Provided information:
-*-

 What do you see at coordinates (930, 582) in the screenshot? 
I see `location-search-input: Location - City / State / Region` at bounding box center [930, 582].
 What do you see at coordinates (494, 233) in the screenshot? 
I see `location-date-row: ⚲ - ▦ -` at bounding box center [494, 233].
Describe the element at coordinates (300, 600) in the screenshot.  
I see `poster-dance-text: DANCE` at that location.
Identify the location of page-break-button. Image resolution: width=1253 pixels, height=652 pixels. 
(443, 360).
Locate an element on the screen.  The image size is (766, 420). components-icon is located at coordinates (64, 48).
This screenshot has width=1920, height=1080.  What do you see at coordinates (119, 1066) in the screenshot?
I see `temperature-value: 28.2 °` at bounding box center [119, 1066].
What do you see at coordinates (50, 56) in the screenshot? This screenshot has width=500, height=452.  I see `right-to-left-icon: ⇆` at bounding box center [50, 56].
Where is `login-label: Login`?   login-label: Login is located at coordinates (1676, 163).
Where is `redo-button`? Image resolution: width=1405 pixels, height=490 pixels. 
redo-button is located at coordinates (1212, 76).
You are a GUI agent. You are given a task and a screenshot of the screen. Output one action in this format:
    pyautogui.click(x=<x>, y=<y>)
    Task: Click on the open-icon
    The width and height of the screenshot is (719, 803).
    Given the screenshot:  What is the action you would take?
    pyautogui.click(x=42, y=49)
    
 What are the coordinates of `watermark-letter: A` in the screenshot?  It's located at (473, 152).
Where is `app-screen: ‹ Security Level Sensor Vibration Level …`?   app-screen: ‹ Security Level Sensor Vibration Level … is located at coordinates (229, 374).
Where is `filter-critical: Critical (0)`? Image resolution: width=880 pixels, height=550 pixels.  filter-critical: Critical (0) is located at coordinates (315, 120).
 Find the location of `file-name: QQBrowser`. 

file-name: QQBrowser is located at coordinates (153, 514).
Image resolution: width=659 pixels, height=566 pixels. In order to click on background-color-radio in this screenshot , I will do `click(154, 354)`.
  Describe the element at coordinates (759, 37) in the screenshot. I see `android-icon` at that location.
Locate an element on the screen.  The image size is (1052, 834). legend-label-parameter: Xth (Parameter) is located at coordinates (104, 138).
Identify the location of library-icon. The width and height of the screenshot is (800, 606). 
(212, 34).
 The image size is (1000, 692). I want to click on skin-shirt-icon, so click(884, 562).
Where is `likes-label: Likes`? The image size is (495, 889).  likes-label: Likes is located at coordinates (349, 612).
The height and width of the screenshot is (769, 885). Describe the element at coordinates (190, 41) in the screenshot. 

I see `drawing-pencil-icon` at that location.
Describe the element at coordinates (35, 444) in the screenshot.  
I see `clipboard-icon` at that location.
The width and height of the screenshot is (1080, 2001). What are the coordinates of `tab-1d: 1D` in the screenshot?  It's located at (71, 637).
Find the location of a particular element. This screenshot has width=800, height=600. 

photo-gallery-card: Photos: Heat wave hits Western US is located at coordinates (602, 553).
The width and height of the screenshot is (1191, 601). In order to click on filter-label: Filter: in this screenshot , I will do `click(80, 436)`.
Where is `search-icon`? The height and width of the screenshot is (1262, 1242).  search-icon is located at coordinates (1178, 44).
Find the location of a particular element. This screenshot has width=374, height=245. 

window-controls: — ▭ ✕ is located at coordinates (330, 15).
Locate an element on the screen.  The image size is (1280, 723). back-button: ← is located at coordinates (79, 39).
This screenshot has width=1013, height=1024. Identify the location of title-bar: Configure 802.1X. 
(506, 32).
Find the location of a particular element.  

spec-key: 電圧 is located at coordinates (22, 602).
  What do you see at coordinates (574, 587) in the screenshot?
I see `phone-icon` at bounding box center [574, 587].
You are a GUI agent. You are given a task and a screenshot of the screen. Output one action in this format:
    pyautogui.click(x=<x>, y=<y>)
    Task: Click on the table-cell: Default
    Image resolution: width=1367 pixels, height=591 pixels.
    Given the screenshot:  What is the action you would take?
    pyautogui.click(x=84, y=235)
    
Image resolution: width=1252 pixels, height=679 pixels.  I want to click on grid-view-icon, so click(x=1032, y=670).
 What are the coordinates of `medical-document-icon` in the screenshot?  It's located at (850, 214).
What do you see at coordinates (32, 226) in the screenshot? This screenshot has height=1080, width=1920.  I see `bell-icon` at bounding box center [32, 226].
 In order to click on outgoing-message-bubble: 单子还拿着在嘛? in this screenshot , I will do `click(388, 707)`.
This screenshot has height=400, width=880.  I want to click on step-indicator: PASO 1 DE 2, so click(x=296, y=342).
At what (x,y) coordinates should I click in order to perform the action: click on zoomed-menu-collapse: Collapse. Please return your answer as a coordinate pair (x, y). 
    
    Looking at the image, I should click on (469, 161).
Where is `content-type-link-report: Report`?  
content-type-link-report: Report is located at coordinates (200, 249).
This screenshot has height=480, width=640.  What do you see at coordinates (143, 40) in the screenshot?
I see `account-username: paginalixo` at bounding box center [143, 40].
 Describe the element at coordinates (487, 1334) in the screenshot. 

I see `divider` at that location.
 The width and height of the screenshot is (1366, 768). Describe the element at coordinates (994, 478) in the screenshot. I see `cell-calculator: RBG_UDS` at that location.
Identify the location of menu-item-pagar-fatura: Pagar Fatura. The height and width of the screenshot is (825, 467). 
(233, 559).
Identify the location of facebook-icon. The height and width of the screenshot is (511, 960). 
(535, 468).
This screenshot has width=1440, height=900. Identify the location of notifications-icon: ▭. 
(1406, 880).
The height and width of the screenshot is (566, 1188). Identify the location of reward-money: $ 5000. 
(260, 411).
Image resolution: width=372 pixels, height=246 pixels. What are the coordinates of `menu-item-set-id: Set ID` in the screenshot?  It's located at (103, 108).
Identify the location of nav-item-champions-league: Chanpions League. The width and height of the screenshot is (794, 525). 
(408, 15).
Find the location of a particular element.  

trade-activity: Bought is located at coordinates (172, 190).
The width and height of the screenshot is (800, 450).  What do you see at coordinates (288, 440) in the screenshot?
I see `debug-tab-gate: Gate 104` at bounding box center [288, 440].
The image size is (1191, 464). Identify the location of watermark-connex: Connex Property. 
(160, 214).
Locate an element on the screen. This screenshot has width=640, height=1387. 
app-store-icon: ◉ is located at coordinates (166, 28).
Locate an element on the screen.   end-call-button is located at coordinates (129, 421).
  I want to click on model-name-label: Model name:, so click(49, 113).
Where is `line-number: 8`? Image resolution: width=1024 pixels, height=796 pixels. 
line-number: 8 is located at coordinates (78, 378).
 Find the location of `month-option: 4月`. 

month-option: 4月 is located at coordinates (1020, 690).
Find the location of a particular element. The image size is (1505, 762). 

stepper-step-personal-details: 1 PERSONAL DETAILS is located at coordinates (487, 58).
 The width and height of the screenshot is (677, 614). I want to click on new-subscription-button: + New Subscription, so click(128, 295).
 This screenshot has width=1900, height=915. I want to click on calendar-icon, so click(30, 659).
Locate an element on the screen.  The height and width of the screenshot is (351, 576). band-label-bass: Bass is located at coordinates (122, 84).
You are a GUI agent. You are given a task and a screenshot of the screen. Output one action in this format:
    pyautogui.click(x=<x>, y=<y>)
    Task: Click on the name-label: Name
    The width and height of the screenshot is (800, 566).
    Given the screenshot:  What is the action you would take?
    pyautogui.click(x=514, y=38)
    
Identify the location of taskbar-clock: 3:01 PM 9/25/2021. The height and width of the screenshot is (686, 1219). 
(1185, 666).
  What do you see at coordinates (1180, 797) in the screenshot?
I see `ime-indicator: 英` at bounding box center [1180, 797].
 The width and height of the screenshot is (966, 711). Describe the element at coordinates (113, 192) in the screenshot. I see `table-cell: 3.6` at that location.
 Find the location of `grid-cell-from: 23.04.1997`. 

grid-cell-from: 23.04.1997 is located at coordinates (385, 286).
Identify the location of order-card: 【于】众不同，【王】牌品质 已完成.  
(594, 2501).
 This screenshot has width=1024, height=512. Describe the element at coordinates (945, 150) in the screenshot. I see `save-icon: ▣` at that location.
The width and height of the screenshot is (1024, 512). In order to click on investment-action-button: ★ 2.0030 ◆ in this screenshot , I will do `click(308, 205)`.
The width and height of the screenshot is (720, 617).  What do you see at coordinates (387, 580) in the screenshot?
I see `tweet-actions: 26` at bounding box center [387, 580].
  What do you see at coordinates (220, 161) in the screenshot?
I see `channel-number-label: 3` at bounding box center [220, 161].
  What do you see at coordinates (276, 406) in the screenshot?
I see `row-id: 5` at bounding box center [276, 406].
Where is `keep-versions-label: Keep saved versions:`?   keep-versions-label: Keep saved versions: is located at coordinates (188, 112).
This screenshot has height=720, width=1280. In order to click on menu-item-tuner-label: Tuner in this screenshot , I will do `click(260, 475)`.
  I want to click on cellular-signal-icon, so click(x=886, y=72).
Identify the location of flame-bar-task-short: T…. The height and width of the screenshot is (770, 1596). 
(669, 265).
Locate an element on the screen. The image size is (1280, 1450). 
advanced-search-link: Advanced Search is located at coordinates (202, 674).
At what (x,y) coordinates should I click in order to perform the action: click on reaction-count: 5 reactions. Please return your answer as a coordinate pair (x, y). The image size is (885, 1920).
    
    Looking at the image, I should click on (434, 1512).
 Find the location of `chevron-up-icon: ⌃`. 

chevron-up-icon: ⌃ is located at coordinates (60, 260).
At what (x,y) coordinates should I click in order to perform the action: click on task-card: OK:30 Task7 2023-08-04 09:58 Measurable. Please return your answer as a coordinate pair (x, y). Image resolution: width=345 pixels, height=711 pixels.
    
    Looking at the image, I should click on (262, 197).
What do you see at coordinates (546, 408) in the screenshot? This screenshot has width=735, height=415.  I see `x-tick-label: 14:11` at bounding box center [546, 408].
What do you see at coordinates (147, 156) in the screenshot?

-*-

Task prompt: Can you turn the lines above, from the one containing "What do you see at coordinates (50, 56)" down to the one containing "coordinates (349, 612)." (both included), into a numbered list with the blank lines left out?

Solution below:
1. What do you see at coordinates (50, 56) in the screenshot? This screenshot has width=500, height=452.  I see `right-to-left-icon: ⇆` at bounding box center [50, 56].
2. Where is `login-label: Login`?   login-label: Login is located at coordinates (1676, 163).
3. Where is `redo-button`? Image resolution: width=1405 pixels, height=490 pixels. 
4. redo-button is located at coordinates (1212, 76).
5. You are a GUI agent. You are given a task and a screenshot of the screen. Output one action in this format:
6.     pyautogui.click(x=<x>, y=<y>)
7.     Task: Click on the open-icon
8.     The width and height of the screenshot is (719, 803).
9.     Given the screenshot:  What is the action you would take?
10.     pyautogui.click(x=42, y=49)
11.  What are the coordinates of `watermark-letter: A` in the screenshot?  It's located at (473, 152).
12. Where is `app-screen: ‹ Security Level Sensor Vibration Level …`?   app-screen: ‹ Security Level Sensor Vibration Level … is located at coordinates (229, 374).
13. Where is `filter-critical: Critical (0)`? Image resolution: width=880 pixels, height=550 pixels.  filter-critical: Critical (0) is located at coordinates (315, 120).
14.  Find the location of `file-name: QQBrowser`. 
15. file-name: QQBrowser is located at coordinates (153, 514).
16. Image resolution: width=659 pixels, height=566 pixels. In order to click on background-color-radio in this screenshot , I will do `click(154, 354)`.
17.   Describe the element at coordinates (759, 37) in the screenshot. I see `android-icon` at that location.
18. Locate an element on the screen.  The image size is (1052, 834). legend-label-parameter: Xth (Parameter) is located at coordinates (104, 138).
19. Identify the location of library-icon. The width and height of the screenshot is (800, 606). 
20. (212, 34).
21.  The image size is (1000, 692). I want to click on skin-shirt-icon, so click(884, 562).
22. Where is `likes-label: Likes`? The image size is (495, 889).  likes-label: Likes is located at coordinates (349, 612).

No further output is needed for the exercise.